May 7th, 2008, 1:24 pm by jerrybrown

 I don’t know where Mike D’Antoni is going. I do know he’s not coming back to the Suns, unless both sides are prepared to engage in the strangest relationship this side of “Desperate Housewives.”

 But if I’m D’Antoni and I have a choice between the Chicago Bulls and the New York Knicks, I’m heading for the city that never sleeps in a heartbeat.

 Yes, the Bulls have a more talented roster, a more stable organization and are much more equipped to embrace D’Antoni’s up-tempo mantra. But assuming D’Antoni isn’t going to guide either team to an NBA championship — a pretty safe bet from here — there are a lot of reasons why I’d take Manhattan:

 *Finances: Let’s start with what makes the world go ‘round. The Bulls are going to have a hard time matching the $4-5 million a year D’Antoni was making in Phoenix. In fact, since owner Jerryt Reinsdorf has to send Scott Skiles a $4 million Christmas card 90 miles away in Milwaukee, scratching the next check will be even harder.

 The Knicks can find $30 million for five years by flipping over the seat cushions over at Cablevision. D’Antoni made some money coaching in Europe and Phoenix, but a deal like that is a life-changer.  

 *Expectations. Before slipping last year, the Bulls reached the second round of the playoffs – knocking off the defending champions from Miami – and anything less than a return to that level would be seen as a disappointment. And while they are talented, the Chicago locker room already has some problems (Joakim Noah) and the contract situations of Luol Deng and Ben Gordon remain in limbo.
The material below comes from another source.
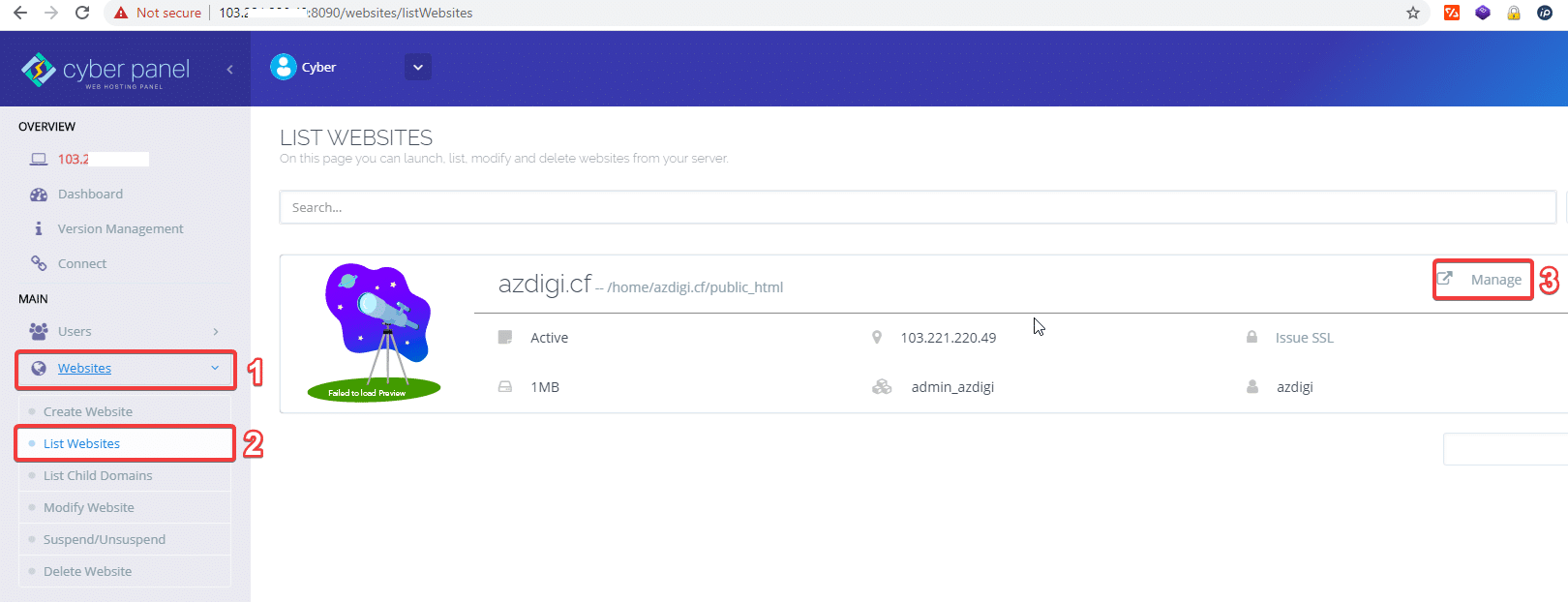Viewport: 1568px width, 602px height.
Task: Open the Cyber user dropdown arrow
Action: coord(418,68)
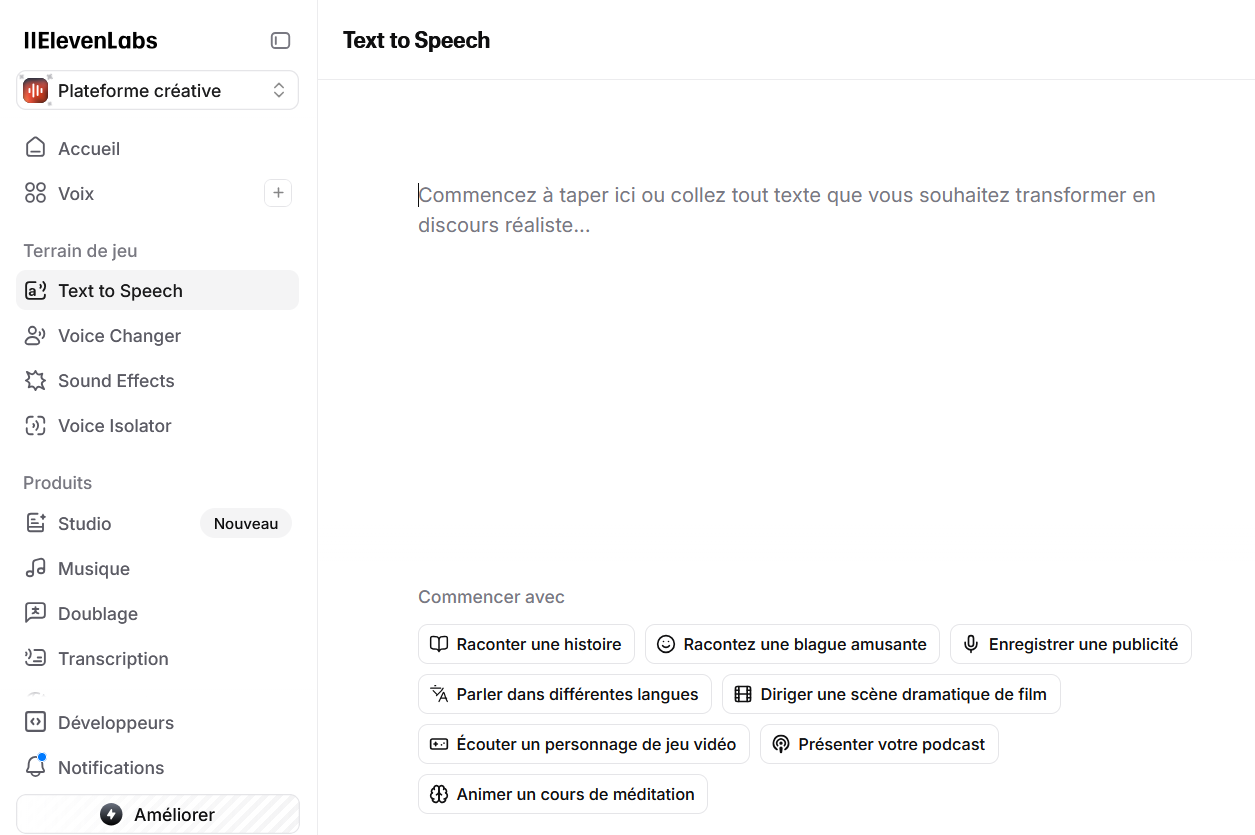Open the Plateforme créative workspace switcher

coord(157,90)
 In New York, D’Antoni could run for mayor with a 40-win season. As long as he talks to the press, keeps his hands off the female employees and doesn’t add “defendant” to his resume, he’s golden. And since the Knicks realize they don’t have the correct pieces for his offense – his first season will be viewed as a mulligan while Donnie Walsh retools the roster.

 *Management. Much like Steve Kerr, both Chicago GM John Paxson and owner Jerry Reinsdorf have championship rings earned by defense (and Michael Jordan). How long before the same questions that dogged D’Antoni here pop up in the Windy City?

 In New York, D’Antoni will be coming in with Walsh, might have some influence on the choice for the new GM and while the great Knick teams have been steeped in defense, any philosophy that doesn’t include losing 104-59 to the Celtics will fly right now.

 *Press. Yes, D’Antoni is sensitive to criticism and the New York tabloids can be brutal. But Chicago isn’t much better. If I’m going to have either Peter Vescey or Jay Marriotti lobbing grenades at me anyway, I’m getting my $6 million a year.

 There you have it, Mike. Take the money. Roll the dice. If it doesn’t work out, hey, you’ll be rich and you’ll always have Treviso.